Search engine database encoding in multiple languages

I have a database (Mysql) in which I store over 100,000 keywords with a keyword in different languages. So, an example, if I have three columns [id] [turkish (utf8_turkish_ci)] [german (utf8)]

Users can enter a German or Turkish word in the search field. If the user enters a German word, everything is in order, so he prints the Turkish word, but how to solve it with Turkish.
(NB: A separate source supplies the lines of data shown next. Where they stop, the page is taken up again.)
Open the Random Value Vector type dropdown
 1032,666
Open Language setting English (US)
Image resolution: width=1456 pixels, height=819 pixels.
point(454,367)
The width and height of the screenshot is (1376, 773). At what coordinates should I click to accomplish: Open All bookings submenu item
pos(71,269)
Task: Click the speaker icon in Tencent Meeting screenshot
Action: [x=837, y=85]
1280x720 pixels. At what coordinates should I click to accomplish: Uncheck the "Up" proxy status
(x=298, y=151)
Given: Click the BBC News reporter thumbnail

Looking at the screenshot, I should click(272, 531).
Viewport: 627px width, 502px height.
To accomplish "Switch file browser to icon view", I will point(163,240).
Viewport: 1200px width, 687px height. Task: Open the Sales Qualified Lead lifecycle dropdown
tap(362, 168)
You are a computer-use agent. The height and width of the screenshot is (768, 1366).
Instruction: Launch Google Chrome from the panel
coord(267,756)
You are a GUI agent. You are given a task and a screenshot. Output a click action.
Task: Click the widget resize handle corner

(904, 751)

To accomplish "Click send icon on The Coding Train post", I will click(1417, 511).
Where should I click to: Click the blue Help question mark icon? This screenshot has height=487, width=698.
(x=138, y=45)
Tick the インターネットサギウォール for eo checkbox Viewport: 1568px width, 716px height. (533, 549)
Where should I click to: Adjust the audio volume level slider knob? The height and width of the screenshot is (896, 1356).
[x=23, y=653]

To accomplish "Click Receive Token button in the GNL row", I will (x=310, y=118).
I ask, because each language has its own additional characters, such as ä ü ö ş, etc.

So what should I use

mb_convert_encoding 

to convert the string, but then how to check if it is a German or Turkish string, I think it will be difficult. Or is the coding of the tables wrong?

Stuck now how to implement it so that the user can enter a keyword in both languages.

+5
source share
1 answer

You have several problems to solve this problem correctly.

First , you chose the utf8 character set to store all the text. It's a good choice. If this is a new-for-2016 application, you can choose the utf8mb4 character set utf8mb4 . Once you have selected a character set, your users should be able to read your text.

Second , to search and sort ( WHERE and ORDER BY ) you need to select the appropriate sort for each language. For modern German, utf8_general_ci will work fully. utf8_unicode_ci works a little better if you need standard lexical ordering. Read this. http://dev.mysql.com/doc/refman/5.7/en/charset-unicode-sets.html

For modern Spanish, you should use utf8_spanish_ci . This is because in Spanish, N and & # xd1; characters are not considered the same. I do not know if the general assembly works in Turkish.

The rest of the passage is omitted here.